━━━━━ Data section ━━━━━

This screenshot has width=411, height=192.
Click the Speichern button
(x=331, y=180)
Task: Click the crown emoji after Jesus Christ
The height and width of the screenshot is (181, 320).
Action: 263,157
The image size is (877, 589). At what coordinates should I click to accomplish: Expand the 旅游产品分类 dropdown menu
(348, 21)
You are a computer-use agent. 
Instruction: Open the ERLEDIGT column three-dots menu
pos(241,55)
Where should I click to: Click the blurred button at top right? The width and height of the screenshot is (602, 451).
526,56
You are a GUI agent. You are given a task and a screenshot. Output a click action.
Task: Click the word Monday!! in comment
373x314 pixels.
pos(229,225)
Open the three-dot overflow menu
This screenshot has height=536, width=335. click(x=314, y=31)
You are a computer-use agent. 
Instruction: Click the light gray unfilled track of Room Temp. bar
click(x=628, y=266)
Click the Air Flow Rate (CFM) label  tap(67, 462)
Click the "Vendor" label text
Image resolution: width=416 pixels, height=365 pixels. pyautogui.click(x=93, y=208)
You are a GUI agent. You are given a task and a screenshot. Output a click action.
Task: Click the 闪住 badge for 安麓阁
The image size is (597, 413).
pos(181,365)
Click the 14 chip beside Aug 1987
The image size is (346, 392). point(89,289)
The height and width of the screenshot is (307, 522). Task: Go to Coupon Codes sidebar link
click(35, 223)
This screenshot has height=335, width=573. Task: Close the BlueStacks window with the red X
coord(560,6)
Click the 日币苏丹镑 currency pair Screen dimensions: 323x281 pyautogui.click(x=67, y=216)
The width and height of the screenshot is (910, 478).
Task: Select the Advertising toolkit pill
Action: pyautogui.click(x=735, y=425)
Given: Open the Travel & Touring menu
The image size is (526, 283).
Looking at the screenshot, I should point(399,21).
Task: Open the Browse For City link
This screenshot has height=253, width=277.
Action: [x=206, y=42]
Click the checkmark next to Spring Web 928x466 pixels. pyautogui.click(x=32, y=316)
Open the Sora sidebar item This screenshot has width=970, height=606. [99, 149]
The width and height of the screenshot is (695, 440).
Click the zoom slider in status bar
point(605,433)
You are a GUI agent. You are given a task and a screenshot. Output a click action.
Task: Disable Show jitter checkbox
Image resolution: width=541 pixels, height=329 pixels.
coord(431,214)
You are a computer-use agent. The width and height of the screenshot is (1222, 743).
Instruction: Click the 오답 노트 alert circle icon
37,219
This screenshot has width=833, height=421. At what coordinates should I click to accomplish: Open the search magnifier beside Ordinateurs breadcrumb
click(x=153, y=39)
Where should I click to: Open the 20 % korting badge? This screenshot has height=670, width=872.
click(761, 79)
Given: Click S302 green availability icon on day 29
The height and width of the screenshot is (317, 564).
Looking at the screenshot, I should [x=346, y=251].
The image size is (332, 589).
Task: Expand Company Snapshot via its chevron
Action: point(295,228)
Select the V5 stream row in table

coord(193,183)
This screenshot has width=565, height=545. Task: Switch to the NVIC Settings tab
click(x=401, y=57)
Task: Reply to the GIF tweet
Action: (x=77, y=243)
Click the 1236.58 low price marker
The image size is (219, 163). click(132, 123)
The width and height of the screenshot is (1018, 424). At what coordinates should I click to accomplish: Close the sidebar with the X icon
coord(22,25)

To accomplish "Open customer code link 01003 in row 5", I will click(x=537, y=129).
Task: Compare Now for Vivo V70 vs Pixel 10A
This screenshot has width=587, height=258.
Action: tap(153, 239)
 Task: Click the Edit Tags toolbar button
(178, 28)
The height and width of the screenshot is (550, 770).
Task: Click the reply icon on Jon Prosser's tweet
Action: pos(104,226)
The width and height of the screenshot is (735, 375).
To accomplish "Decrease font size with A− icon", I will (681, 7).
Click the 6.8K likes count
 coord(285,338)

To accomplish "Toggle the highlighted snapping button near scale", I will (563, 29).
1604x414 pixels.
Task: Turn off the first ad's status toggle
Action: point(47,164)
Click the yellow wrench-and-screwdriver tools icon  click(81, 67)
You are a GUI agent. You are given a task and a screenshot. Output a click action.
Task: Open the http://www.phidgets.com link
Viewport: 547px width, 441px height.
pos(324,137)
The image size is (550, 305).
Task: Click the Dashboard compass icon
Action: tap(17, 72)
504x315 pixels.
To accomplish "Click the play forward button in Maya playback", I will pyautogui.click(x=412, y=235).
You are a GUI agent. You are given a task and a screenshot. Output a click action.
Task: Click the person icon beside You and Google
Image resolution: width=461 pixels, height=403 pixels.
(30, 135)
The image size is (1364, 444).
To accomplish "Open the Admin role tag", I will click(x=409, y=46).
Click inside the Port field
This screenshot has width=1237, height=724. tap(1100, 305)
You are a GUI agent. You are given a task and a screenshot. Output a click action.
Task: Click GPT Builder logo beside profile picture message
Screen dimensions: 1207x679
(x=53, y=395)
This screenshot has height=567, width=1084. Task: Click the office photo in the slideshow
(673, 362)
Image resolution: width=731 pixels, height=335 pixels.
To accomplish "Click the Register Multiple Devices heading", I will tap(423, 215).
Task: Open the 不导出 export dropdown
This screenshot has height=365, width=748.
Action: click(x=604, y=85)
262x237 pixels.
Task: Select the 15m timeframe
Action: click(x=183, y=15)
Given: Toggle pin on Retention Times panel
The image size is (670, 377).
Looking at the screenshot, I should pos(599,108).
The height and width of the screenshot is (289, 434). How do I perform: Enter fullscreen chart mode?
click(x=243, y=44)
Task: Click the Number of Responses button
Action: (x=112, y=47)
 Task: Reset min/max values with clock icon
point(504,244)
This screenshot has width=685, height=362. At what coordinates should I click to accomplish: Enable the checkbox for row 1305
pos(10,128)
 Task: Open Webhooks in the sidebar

━━━━━

## [Exercise requirements]
Transcribe every record. Match each line exactly.

## [Solution to this problem]
This screenshot has width=411, height=192.
Click the Speichern button
(x=331, y=180)
Task: Click the crown emoji after Jesus Christ
The height and width of the screenshot is (181, 320).
Action: 263,157
The image size is (877, 589). At what coordinates should I click to accomplish: Expand the 旅游产品分类 dropdown menu
(348, 21)
You are a computer-use agent. 
Instruction: Open the ERLEDIGT column three-dots menu
pos(241,55)
Where should I click to: Click the blurred button at top right? The width and height of the screenshot is (602, 451).
526,56
You are a GUI agent. You are given a task and a screenshot. Output a click action.
Task: Click the word Monday!! in comment
373x314 pixels.
pos(229,225)
Open the three-dot overflow menu
This screenshot has height=536, width=335. click(x=314, y=31)
You are a computer-use agent. 
Instruction: Click the light gray unfilled track of Room Temp. bar
click(x=628, y=266)
Click the Air Flow Rate (CFM) label  tap(67, 462)
Click the "Vendor" label text
Image resolution: width=416 pixels, height=365 pixels. pyautogui.click(x=93, y=208)
You are a GUI agent. You are given a task and a screenshot. Output a click action.
Task: Click the 闪住 badge for 安麓阁
The image size is (597, 413).
pos(181,365)
Click the 14 chip beside Aug 1987
The image size is (346, 392). point(89,289)
The height and width of the screenshot is (307, 522). Task: Go to Coupon Codes sidebar link
click(35, 223)
This screenshot has height=335, width=573. Task: Close the BlueStacks window with the red X
coord(560,6)
Click the 日币苏丹镑 currency pair Screen dimensions: 323x281 pyautogui.click(x=67, y=216)
The width and height of the screenshot is (910, 478).
Task: Select the Advertising toolkit pill
Action: pyautogui.click(x=735, y=425)
Given: Open the Travel & Touring menu
The image size is (526, 283).
Looking at the screenshot, I should point(399,21).
Task: Open the Browse For City link
This screenshot has height=253, width=277.
Action: [x=206, y=42]
Click the checkmark next to Spring Web 928x466 pixels. pyautogui.click(x=32, y=316)
Open the Sora sidebar item This screenshot has width=970, height=606. [99, 149]
The width and height of the screenshot is (695, 440).
Click the zoom slider in status bar
point(605,433)
You are a GUI agent. You are given a task and a screenshot. Output a click action.
Task: Disable Show jitter checkbox
Image resolution: width=541 pixels, height=329 pixels.
coord(431,214)
You are a computer-use agent. The width and height of the screenshot is (1222, 743).
Instruction: Click the 오답 노트 alert circle icon
37,219
This screenshot has width=833, height=421. At what coordinates should I click to accomplish: Open the search magnifier beside Ordinateurs breadcrumb
click(x=153, y=39)
Where should I click to: Open the 20 % korting badge? This screenshot has height=670, width=872.
click(761, 79)
Given: Click S302 green availability icon on day 29
The height and width of the screenshot is (317, 564).
Looking at the screenshot, I should [x=346, y=251].
The image size is (332, 589).
Task: Expand Company Snapshot via its chevron
Action: point(295,228)
Select the V5 stream row in table

coord(193,183)
This screenshot has width=565, height=545. Task: Switch to the NVIC Settings tab
click(x=401, y=57)
Task: Reply to the GIF tweet
Action: (x=77, y=243)
Click the 1236.58 low price marker
The image size is (219, 163). click(132, 123)
The width and height of the screenshot is (1018, 424). At what coordinates should I click to accomplish: Close the sidebar with the X icon
coord(22,25)

To accomplish "Open customer code link 01003 in row 5", I will click(x=537, y=129).
Task: Compare Now for Vivo V70 vs Pixel 10A
This screenshot has width=587, height=258.
Action: tap(153, 239)
 Task: Click the Edit Tags toolbar button
(178, 28)
The height and width of the screenshot is (550, 770).
Task: Click the reply icon on Jon Prosser's tweet
Action: pos(104,226)
The width and height of the screenshot is (735, 375).
To accomplish "Decrease font size with A− icon", I will (681, 7).
Click the 6.8K likes count
 coord(285,338)

To accomplish "Toggle the highlighted snapping button near scale", I will (563, 29).
1604x414 pixels.
Task: Turn off the first ad's status toggle
Action: point(47,164)
Click the yellow wrench-and-screwdriver tools icon  click(81, 67)
You are a GUI agent. You are given a task and a screenshot. Output a click action.
Task: Open the http://www.phidgets.com link
Viewport: 547px width, 441px height.
pos(324,137)
The image size is (550, 305).
Task: Click the Dashboard compass icon
Action: tap(17, 72)
504x315 pixels.
To accomplish "Click the play forward button in Maya playback", I will pyautogui.click(x=412, y=235).
You are a GUI agent. You are given a task and a screenshot. Output a click action.
Task: Click the person icon beside You and Google
Image resolution: width=461 pixels, height=403 pixels.
(30, 135)
The image size is (1364, 444).
To accomplish "Open the Admin role tag", I will click(x=409, y=46).
Click inside the Port field
This screenshot has width=1237, height=724. tap(1100, 305)
You are a GUI agent. You are given a task and a screenshot. Output a click action.
Task: Click GPT Builder logo beside profile picture message
Screen dimensions: 1207x679
(x=53, y=395)
This screenshot has height=567, width=1084. Task: Click the office photo in the slideshow
(673, 362)
Image resolution: width=731 pixels, height=335 pixels.
To accomplish "Click the Register Multiple Devices heading", I will tap(423, 215).
Task: Open the 不导出 export dropdown
This screenshot has height=365, width=748.
Action: click(x=604, y=85)
262x237 pixels.
Task: Select the 15m timeframe
Action: click(x=183, y=15)
Given: Toggle pin on Retention Times panel
The image size is (670, 377).
Looking at the screenshot, I should pos(599,108).
The height and width of the screenshot is (289, 434). How do I perform: Enter fullscreen chart mode?
click(x=243, y=44)
Task: Click the Number of Responses button
Action: (x=112, y=47)
 Task: Reset min/max values with clock icon
point(504,244)
This screenshot has width=685, height=362. At what coordinates should I click to accomplish: Enable the checkbox for row 1305
pos(10,128)
 Task: Open Webhooks in the sidebar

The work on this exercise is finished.